The search for truth is best expressed in President Kennedy’s words, “… not because they are easy, but because they are hard.” The truth is always hard. Blame is made easy by pounding a table or shouting louder.

On February 2nd, a TransAsia ATR 72 crashed into the Keelung River after taking off. At the time a local reporter wanted to blame the aircraft for the accident, analysis that lacked substance, credibility, and traction. Misleading allegations irreversibly damage those harmed by speculation.

In May 1979, an American Airlines DC-10 crashed, its separated left engine found on the runway. Reports fueled speculation of unsafe DC-10 designs. Airlines were ordered to ground their DC-10s until a definitive cause could be determined. Result: air carriers reliant on the DC-10 fleet suffered heavy financial losses. With limited evidence, the decision to ground was a good one, though devastating.

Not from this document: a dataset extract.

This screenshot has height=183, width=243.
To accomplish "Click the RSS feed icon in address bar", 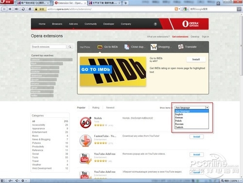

The TransAsia brand itself will take big hits. On July 23, 2014, TransAsia flight 222 crashed killing forty-eight; two TransAsia accidents within seven months. The determinations are still months away and TransAsia will not escape the effects.

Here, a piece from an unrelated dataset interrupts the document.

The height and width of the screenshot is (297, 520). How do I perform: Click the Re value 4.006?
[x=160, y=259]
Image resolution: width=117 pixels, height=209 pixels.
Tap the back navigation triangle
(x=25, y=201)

Disinformation confuses the flying public, who rely on the media’s and investigating officials’ words to explain what happened. The Malaysia Airlines flight MH370 accident is indicative of how not to investigate. The investigation changed direction often with no logical pattern. It put the victims’ families through an emotional roller coaster; the public’s trust was shaken. The priority became: calm the public with false hopes; satisfy an impatient media. Theory was afforded credibility while opinion became fact.

Disinformation is a distraction. In accident investigations every lead must be disproved, not the other way around. Distortions exhaust necessary resources on fools’ errands, drawing critical attention away from the trail.

Accident investigation is not about assigning blame; culpability is shared by more than one entity and intent is never a factor. Accident investigation is about cause, followed by recommendations. Investigators are not trained litigators; they deal in federal regulations, not in criminal or civil law. Investigations are driven by facts of the accident and analysis of cause; the approach isn’t quick; it’s unattractive and data intensive.

The facts are at least a year away; there remain months of testing followed by months of analysis. Ultimately there will be no speculation. In the end accident investigators will be reporting all the facts. The truth won’t come easy; it will be very hard.